### [PROBLEM REQUIREMENTS]
For the data below, restate word for word only the lines from the line containing "Instruction: Click the magnifier" through the line containing "Screen dimensions: 699x492", both ends included.

[Opening EXERCISE INPUTS section]

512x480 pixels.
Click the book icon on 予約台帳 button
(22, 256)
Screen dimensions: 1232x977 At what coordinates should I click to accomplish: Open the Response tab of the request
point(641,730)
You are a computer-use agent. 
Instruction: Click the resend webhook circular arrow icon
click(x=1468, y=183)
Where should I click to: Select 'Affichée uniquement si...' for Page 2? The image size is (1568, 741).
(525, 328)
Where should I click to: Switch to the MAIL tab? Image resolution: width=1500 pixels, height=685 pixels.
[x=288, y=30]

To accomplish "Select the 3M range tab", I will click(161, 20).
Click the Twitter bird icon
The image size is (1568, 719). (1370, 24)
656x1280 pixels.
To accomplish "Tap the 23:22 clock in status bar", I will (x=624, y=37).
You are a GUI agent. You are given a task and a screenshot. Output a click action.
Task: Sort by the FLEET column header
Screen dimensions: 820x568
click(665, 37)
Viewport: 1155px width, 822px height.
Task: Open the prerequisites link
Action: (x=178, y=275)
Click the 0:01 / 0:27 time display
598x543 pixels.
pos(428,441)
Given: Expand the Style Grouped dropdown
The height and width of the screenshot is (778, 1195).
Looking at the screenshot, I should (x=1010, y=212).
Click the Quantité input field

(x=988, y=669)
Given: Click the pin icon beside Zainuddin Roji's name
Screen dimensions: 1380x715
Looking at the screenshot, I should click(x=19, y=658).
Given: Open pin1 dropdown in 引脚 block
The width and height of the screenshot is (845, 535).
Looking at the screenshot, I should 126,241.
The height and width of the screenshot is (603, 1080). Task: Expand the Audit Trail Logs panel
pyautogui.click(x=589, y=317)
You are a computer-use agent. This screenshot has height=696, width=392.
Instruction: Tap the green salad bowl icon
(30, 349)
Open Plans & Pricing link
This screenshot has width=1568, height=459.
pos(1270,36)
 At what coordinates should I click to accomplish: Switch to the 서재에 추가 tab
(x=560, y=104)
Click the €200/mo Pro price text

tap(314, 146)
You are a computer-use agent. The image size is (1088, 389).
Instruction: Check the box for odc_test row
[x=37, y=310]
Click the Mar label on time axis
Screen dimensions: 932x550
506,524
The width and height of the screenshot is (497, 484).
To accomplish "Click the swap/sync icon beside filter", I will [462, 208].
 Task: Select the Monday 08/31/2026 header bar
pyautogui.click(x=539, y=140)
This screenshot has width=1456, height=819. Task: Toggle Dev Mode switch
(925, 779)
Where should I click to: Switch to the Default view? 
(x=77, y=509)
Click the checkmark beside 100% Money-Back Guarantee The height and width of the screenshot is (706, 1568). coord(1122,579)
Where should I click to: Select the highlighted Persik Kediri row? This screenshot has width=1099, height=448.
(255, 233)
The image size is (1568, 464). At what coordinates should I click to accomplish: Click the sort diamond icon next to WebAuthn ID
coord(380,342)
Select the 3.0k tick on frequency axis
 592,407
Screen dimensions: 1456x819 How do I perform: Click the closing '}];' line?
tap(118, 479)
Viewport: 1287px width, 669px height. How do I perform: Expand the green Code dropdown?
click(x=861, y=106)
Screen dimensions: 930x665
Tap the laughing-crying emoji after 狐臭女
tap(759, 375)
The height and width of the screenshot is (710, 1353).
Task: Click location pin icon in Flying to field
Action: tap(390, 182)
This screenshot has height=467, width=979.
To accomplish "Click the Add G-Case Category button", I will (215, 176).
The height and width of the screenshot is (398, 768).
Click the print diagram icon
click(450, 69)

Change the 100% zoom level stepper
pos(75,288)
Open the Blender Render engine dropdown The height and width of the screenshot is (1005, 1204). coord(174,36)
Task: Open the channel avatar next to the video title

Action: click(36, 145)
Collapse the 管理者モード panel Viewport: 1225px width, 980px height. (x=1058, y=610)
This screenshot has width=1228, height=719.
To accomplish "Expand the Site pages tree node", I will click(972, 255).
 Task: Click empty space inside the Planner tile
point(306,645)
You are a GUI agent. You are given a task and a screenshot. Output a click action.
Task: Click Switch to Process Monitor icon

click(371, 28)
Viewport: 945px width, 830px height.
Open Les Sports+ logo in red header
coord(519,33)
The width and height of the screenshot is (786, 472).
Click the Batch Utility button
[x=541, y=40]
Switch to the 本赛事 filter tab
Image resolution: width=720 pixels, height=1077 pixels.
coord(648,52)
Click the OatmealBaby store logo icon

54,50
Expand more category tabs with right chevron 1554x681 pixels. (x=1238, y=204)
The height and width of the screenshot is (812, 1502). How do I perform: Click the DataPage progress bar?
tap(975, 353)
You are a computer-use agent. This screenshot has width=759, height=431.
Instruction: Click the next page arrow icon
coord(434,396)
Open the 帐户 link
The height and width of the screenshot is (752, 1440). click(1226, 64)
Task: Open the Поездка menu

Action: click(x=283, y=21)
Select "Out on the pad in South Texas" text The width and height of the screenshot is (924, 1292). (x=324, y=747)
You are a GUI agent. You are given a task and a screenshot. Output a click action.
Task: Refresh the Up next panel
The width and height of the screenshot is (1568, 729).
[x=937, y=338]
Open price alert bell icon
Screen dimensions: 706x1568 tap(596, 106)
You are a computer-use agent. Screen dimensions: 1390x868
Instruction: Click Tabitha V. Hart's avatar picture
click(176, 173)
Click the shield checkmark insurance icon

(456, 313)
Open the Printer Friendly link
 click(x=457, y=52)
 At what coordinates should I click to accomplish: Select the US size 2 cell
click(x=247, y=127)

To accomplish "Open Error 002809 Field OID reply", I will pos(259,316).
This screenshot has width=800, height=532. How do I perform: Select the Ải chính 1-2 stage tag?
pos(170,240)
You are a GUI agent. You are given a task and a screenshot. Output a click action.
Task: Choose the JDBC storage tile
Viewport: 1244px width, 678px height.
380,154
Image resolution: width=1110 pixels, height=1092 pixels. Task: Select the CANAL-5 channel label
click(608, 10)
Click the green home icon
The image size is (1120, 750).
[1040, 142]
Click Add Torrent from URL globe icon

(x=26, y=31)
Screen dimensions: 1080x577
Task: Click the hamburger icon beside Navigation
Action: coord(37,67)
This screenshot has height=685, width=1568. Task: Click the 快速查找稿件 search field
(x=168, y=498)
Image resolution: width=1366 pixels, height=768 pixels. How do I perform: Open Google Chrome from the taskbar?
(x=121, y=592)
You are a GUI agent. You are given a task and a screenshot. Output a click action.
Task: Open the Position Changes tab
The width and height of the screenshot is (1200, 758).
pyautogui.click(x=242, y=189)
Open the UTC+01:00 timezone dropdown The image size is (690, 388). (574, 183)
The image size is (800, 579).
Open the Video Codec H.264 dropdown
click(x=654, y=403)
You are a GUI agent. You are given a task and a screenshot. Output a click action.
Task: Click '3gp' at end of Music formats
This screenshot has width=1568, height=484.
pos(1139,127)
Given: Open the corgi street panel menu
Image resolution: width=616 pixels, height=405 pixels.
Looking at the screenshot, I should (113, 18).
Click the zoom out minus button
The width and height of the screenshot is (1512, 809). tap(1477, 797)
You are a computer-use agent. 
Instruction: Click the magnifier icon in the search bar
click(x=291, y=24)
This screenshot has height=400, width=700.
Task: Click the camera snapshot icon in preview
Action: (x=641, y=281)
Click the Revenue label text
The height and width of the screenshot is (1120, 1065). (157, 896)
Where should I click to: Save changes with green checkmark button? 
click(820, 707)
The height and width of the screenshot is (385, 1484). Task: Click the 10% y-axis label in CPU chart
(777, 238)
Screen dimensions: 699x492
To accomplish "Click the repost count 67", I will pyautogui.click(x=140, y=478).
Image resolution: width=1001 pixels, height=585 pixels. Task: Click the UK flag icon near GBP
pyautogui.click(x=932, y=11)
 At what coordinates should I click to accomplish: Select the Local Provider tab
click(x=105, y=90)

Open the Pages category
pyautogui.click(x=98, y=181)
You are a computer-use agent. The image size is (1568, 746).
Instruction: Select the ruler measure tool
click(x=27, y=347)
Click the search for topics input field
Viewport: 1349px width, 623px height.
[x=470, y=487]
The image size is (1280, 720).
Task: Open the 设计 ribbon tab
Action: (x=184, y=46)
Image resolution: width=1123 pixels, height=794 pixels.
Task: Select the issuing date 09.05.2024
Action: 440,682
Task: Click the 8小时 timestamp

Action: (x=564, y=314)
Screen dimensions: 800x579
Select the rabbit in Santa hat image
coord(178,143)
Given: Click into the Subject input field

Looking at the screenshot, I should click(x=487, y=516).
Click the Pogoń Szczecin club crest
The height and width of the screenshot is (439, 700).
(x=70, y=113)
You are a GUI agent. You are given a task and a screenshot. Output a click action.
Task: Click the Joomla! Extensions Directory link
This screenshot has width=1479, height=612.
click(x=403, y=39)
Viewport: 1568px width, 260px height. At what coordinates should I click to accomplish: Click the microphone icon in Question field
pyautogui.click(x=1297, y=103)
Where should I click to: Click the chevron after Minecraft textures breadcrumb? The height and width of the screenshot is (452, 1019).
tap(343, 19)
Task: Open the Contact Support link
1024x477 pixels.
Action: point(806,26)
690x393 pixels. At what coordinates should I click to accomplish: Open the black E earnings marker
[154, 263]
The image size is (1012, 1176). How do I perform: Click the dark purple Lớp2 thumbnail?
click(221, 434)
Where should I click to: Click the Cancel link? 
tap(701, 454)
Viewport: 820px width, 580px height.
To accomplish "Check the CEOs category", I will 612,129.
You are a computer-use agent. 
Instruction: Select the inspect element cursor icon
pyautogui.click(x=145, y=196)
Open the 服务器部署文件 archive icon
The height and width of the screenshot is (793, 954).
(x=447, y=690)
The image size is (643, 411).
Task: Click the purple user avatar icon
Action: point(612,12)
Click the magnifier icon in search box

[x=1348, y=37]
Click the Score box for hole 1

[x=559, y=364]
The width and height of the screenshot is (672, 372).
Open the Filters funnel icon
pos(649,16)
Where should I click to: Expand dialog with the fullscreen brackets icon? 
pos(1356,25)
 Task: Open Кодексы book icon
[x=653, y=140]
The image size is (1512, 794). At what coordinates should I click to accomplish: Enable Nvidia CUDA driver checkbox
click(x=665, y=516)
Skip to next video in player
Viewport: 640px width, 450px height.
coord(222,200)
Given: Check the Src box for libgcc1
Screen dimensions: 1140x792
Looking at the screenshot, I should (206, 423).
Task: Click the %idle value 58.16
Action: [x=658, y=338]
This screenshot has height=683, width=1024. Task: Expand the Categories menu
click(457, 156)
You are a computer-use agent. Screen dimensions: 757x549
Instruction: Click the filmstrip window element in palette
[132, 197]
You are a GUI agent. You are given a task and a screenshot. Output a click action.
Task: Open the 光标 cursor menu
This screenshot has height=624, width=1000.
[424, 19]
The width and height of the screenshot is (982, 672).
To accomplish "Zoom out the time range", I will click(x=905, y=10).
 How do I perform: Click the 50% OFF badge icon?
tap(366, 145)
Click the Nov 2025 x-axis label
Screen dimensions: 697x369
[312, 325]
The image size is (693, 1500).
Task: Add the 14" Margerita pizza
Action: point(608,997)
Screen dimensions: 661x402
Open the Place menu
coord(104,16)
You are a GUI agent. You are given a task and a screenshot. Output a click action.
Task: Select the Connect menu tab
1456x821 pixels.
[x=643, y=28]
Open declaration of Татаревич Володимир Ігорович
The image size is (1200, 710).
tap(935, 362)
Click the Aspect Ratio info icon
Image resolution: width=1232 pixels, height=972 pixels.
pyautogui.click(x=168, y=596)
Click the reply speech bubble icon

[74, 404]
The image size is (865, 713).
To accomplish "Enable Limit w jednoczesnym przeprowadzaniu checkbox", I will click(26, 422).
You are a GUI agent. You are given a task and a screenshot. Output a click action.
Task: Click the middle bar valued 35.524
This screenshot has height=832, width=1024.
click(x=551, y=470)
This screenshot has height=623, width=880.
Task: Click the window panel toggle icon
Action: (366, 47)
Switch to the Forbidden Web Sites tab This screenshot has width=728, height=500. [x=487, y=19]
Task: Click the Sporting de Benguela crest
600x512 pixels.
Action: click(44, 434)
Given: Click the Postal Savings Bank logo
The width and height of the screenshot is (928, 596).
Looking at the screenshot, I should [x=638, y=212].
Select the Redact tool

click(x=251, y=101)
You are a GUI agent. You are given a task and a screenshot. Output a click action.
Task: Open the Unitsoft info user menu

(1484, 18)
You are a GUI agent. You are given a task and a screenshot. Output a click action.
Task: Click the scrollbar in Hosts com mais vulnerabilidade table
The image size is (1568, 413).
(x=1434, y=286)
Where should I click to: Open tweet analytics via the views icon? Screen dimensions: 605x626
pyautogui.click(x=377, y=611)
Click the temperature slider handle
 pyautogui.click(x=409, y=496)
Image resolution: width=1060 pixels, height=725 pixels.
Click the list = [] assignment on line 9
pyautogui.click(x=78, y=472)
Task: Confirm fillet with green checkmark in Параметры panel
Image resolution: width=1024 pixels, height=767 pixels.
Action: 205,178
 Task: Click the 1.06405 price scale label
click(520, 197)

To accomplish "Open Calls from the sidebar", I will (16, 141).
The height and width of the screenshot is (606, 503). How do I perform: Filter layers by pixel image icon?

[Closing EXERCISE INPUTS section]

### [TASK ANSWER]
Instruction: Click the magnifier icon in the search bar
click(x=291, y=24)
This screenshot has height=400, width=700.
Task: Click the camera snapshot icon in preview
Action: (x=641, y=281)
Click the Revenue label text
The height and width of the screenshot is (1120, 1065). (157, 896)
Where should I click to: Save changes with green checkmark button? 
click(820, 707)
The height and width of the screenshot is (385, 1484). Task: Click the 10% y-axis label in CPU chart
(777, 238)
Screen dimensions: 699x492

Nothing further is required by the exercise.